Every Summer when I go to use my Helmsman spar urethane I've noticed it thickens
either due to moisture in the air or because of the warmer temperature ...does anyone know of a way to preserve this finish so I don't have to continue throwing away half containers of my supply and the money I've invested? I have ideas but an already proven technic would save me from the cost of trial & error.


----------



## Fred Hargis (Apr 28, 2012)

I've tried several things, none of them worked well. I've tried exhaling into the can slowly (CO2 in my breath), I've tried making my own CO2 (baking soda and vinegar in a 1 gallon pitcher, then "pour" the CO2 into the can). I've also tried sucking the air out of the can (using one of those Ziplok vacuum bag pumps and a port from one of the bags). I've not tried Bloxygen (aerosol CO2) and I've not tried filling the can with marbles to raise the lever of the varnish, though some say it works well. Some day I may try putting the whole can into a 1 gallon Ziplok Vacuum Seal bag and suck the air out to see how it works. Until then, about the only thing I've done that helps is either (or both): put wax paper on top of the varnish, and 2.) store it in a refrigerator (small one in the shop). The wax paper is cut out using the can's lid upside down as a pattern and cut it out with a utility knife. This works a lot better on oil based paint than varnish but still seems to help. The refrigerator really slows down the curing but if you put the varnish in with food, it may come out tasting like, well, varnish. Good luck, I hope someone has some better ideas.


----------



## cabinetman (Jul 5, 2007)

Fred already gave you several things to try. Any canned media that gets used...opened...closed will sustain some evaporation contributing to the "thickening". You may try adding a small amount of mineral spirits. There are better spar urethanes than Helmsman.









 







.


----------



## Steve Neul (Sep 2, 2011)

I normally keep some different size containers and pour the left over finish in a different can to where it fills to the top. If you are having to break the skim off the top of the varnish it probably needs to be poured through a strainer anyway. The Sherwin Williams store I use sells a variety of sizes of empty cans I keep on hand.


----------



## drew37 (Jul 19, 2012)

*thanks guys.*

Good ideas...I think I will try the different size containers...along with a small shop refrigerator thats pretty much what I was thinking before hand also I've found where someone has tried enclosing propane in with the urethane to keep it from thickening being that the gas is heavier than air.. sounds likely to work but then I'd be dealing with another bad smell and an igniteable gas. Not sure if I want to take it that far but you never know...thought I would put it out there in case someone else might like the idea. :detective:


----------



## Fred Hargis (Apr 28, 2012)

I forgot about the propane, I've also tried it and it didn't do any better than the other additives; your mileage might vary. I do know that my cans keep longer when almost full (just a little bit used) than when they are,say, 1/2 empty. Seems to me that supports the different size container approach (or maybe using the marbles to raise the liquid level).
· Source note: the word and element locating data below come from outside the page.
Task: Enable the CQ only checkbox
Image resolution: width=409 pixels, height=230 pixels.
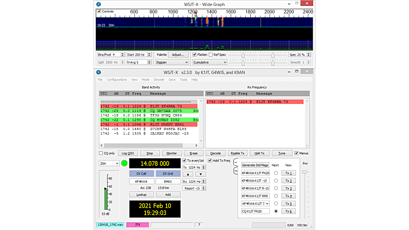Action: 100,153

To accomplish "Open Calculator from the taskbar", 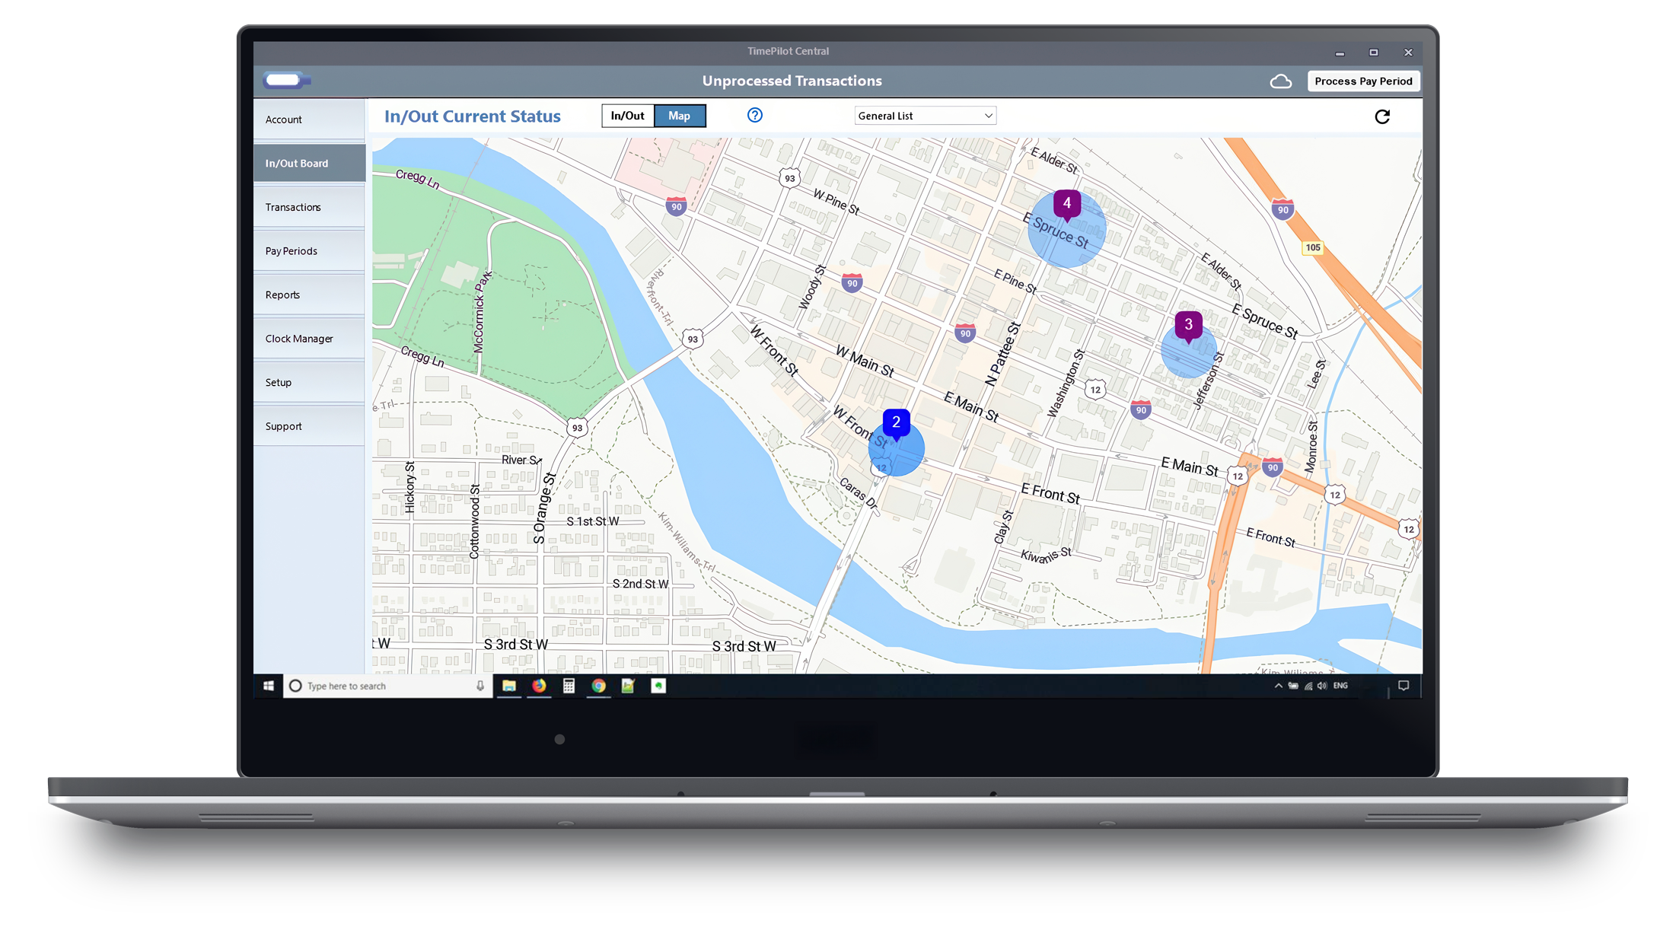I will [x=569, y=686].
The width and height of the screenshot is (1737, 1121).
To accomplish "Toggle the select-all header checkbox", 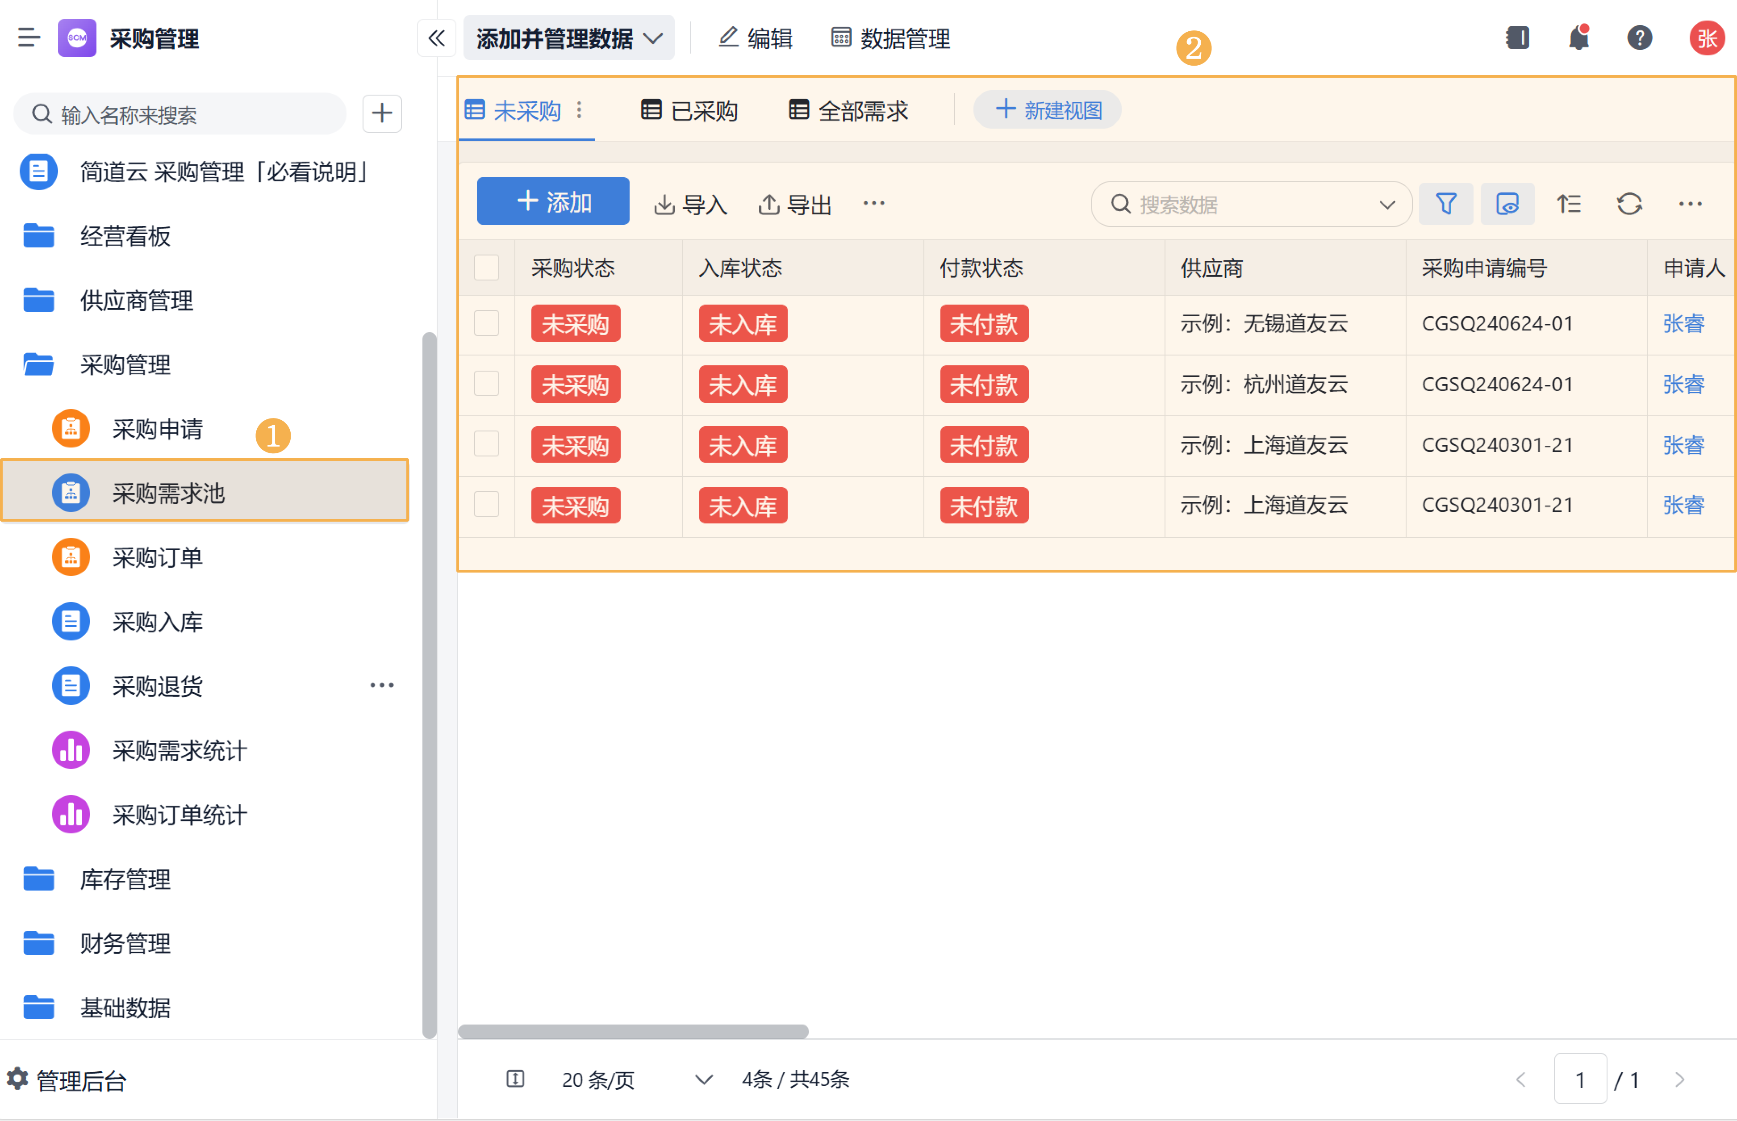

I've also seen, but never tried, plastic containers that have a bellows built into their side so you can collapse them to the height of the liquid. At some point the cost of trying to save the varnish exceeds the value of the varnish.


----------



## Hammer1 (Aug 1, 2010)

Smaller containers with tight fitting lids filled to the top are the way to go, leave no air space in the containers, just make sure you date and label the new containers. And you wondered why the Mrs. saved all those empty jelly jars.


----------



## beerdog (Mar 13, 2009)

I was just going to post a thread and saw this one. Does spar urethane expire? A friend of mine has some old cans that seem OK that he does not want. I would not use them to seal a boat or anythig critical, but figure I could put them to use on less demanding projects..


----------



## dougj71 (Jul 31, 2009)

I have tried bloxygen and it does work.


----------



## Fred Hargis (Apr 28, 2012)

beerdog said:


> I was just going to post a thread and saw this one. Does spar urethane expire? A friend of mine has some old cans that seem OK that he does not want. I would not use them to seal a boat or anythig critical, but figure I could put them to use on less demanding projects..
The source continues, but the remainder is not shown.